Biological effects of Auger processes of bromine on yeast cells induced by monochromatic synchrotron X-rays.

The biological effects of inner-shell ionization in bromine atoms incorporated into DNA in the form of bromodeoxyuridine monophosphate (BrdUMP), induced by monochromatized synchrotron X-rays, were studied using a deoxythymidine monophosphate (dTMP)-permeable mutant of yeast, Saccharomyces cerevisiae. The BrdUMP-incorporated yeast cells were irradiated with monochromatic X-rays of 13.51 or 13.45 keV, between which the bromine K-absorption edge (13.47 keV) is located.
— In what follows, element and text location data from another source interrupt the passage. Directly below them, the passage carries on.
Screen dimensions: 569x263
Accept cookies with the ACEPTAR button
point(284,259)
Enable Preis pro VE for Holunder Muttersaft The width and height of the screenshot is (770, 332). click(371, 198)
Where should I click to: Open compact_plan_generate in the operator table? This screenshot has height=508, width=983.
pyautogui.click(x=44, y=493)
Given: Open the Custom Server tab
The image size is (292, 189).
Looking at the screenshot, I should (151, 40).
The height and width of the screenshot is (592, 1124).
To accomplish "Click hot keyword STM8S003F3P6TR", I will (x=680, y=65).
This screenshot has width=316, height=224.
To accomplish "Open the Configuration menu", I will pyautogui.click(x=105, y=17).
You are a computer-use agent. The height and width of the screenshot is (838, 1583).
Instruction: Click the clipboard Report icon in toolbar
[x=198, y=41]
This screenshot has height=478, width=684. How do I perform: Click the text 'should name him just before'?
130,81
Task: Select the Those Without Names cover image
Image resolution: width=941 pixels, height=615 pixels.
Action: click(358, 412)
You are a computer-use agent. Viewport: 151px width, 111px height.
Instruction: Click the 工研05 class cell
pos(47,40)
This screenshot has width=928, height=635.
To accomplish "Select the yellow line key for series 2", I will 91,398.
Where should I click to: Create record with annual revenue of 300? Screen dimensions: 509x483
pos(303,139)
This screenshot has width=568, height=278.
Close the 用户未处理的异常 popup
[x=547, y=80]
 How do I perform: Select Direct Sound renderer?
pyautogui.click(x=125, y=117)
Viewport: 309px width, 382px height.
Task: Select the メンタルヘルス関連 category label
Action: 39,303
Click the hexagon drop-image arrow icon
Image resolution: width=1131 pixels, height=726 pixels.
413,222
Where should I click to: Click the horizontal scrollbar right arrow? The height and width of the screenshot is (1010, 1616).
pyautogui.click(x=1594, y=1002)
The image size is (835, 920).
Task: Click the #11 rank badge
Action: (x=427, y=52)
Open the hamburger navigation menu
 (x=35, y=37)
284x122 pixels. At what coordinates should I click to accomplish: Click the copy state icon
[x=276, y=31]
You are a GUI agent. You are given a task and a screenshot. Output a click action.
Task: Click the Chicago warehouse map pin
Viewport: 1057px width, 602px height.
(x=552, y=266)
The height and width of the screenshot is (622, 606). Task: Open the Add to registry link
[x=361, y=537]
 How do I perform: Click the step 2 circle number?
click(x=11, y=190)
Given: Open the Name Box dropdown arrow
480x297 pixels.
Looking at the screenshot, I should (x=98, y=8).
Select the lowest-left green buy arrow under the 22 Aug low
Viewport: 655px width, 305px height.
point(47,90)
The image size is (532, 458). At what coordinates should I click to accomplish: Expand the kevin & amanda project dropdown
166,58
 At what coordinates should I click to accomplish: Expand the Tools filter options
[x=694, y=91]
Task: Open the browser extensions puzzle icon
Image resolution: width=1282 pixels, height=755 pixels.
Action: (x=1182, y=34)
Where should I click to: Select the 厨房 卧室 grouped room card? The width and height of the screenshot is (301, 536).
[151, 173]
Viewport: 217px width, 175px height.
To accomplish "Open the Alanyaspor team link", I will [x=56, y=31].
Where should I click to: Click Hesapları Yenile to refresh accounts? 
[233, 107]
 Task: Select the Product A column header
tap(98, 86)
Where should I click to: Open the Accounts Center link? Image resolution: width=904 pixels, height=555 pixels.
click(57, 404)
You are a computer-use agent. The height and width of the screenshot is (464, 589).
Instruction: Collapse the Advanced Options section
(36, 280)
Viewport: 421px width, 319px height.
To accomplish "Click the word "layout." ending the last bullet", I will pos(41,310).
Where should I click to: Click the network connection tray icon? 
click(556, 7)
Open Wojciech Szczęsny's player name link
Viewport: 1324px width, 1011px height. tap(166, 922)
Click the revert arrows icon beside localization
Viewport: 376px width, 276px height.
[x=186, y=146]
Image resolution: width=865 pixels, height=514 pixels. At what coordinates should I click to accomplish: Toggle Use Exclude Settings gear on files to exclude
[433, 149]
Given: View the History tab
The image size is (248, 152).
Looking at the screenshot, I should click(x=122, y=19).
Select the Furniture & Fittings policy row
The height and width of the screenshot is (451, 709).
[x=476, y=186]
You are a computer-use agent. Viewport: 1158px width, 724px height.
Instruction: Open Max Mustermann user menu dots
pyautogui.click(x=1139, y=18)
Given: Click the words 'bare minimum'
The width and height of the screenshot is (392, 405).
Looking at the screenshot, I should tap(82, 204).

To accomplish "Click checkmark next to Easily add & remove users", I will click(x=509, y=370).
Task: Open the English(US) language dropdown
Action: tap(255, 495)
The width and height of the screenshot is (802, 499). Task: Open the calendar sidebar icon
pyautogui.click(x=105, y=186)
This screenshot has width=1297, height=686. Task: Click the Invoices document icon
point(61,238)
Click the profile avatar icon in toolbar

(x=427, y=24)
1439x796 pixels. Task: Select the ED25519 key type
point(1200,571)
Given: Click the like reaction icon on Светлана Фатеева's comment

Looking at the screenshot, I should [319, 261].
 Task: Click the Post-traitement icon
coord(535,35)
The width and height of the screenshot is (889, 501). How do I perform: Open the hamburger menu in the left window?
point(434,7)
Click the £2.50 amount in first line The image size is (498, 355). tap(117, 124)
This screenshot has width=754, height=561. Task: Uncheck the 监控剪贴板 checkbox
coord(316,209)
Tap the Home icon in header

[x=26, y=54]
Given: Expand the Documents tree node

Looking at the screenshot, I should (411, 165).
The cells were 1.07 times more sensitive to irradiation by 13.51 keV X-rays than at 13.45 keV, while dTMP-incorporated cells did not show any difference in sensitivity. In the presence of a radioprotector during irradiation, BrdUMP-incorporated cells showed a larger enhancement (1.20). These enhancements observed in the bromine-incorporated cells cannot be explained only by an increase of the absorbed dose due to a substitution of CH3 group of thymine by bromine. It may be concluded that a major part of the enhancement was caused by inner-shell photoionization, followed by an Auger cascade of the bromine in the DNA. The quantum yield of lethality caused by the photoabsorption of bromine K-shell is not affected by the presence of cysteamine, suggesting the biological enhancement by the Auger processes may not be influenced by chemical protection.